[Records for the exercise]
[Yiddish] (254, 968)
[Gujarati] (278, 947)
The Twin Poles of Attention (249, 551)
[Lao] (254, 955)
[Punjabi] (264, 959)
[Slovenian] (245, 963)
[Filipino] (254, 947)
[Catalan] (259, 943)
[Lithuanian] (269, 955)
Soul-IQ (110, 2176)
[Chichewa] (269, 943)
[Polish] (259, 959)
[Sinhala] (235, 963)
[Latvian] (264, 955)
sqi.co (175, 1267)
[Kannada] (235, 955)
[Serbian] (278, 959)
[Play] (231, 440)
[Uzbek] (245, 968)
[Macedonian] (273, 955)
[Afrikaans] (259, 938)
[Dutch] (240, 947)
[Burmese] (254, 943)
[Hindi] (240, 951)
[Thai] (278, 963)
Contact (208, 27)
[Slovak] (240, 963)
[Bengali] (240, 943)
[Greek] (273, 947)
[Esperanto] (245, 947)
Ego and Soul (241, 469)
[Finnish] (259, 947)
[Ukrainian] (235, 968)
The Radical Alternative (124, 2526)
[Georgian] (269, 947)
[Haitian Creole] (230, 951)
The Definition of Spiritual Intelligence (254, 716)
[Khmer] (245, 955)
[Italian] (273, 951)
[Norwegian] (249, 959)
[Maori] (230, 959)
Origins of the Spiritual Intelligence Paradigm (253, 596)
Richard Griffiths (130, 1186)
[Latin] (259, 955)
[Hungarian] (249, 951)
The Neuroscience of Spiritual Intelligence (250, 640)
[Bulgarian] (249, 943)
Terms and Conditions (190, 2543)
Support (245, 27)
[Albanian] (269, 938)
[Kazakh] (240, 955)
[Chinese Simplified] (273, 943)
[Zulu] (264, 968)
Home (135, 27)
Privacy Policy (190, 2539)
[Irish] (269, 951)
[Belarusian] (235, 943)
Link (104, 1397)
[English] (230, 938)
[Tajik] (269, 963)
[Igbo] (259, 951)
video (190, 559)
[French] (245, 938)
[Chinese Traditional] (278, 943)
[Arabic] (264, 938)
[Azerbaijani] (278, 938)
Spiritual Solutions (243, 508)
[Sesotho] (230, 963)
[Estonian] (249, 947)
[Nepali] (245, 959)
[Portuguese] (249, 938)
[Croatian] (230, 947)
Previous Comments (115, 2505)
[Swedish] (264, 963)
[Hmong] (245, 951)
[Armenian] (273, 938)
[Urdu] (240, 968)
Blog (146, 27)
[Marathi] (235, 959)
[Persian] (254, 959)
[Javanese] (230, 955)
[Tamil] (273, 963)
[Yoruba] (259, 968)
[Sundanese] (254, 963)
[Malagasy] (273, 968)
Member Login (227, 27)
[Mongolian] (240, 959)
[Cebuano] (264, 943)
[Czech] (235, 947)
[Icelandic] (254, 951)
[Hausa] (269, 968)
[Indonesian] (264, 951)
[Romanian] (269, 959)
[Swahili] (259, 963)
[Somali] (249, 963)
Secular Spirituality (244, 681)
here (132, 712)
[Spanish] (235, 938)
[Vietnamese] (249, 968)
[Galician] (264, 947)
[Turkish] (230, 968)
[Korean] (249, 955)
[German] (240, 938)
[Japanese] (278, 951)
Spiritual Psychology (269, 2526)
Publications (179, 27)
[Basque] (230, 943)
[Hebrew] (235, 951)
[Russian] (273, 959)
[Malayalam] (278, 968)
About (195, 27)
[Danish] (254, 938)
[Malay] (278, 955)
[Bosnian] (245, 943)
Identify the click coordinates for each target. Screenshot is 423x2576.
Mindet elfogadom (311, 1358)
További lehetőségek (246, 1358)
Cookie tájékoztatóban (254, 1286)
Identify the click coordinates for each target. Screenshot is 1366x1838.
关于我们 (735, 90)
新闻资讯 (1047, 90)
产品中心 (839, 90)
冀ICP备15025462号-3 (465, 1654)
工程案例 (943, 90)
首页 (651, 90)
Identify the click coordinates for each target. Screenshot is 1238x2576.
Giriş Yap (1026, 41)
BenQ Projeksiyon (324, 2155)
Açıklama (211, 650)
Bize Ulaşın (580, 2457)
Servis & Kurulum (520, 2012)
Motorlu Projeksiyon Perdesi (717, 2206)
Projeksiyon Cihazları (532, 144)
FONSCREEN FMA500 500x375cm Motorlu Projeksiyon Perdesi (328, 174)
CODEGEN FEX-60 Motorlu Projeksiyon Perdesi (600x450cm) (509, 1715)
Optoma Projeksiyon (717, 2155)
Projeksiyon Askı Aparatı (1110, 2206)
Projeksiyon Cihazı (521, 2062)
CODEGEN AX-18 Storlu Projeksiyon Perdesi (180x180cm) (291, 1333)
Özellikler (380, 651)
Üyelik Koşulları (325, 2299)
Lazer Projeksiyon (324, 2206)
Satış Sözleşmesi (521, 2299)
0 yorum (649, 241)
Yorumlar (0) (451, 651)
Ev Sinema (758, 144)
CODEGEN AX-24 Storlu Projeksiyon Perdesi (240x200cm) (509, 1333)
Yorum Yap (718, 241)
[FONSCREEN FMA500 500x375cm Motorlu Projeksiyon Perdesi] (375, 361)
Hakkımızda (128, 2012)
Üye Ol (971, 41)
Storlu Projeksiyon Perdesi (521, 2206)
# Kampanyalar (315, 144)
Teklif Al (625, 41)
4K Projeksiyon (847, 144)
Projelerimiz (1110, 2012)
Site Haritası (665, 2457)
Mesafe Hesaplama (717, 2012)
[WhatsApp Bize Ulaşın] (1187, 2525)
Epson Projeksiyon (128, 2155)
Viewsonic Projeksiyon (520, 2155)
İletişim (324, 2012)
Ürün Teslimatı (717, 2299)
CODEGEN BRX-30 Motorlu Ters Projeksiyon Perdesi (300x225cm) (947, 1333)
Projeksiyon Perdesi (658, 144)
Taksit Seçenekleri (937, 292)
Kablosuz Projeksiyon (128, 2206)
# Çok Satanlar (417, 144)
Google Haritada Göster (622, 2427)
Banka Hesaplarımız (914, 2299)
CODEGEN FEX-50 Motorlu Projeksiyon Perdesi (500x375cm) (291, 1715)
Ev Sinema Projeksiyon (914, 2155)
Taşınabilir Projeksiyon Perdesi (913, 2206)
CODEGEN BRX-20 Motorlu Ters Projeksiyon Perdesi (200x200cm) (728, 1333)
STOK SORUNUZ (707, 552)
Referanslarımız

[Prompt] Gather up, from the records above, each line where the word "Motorlu" appears.

[Finished task]
Motorlu Projeksiyon Perdesi (717, 2206)
FONSCREEN FMA500 500x375cm Motorlu Projeksiyon Perdesi (328, 174)
CODEGEN FEX-60 Motorlu Projeksiyon Perdesi (600x450cm) (509, 1715)
[FONSCREEN FMA500 500x375cm Motorlu Projeksiyon Perdesi] (375, 361)
CODEGEN BRX-30 Motorlu Ters Projeksiyon Perdesi (300x225cm) (947, 1333)
CODEGEN FEX-50 Motorlu Projeksiyon Perdesi (500x375cm) (291, 1715)
CODEGEN BRX-20 Motorlu Ters Projeksiyon Perdesi (200x200cm) (728, 1333)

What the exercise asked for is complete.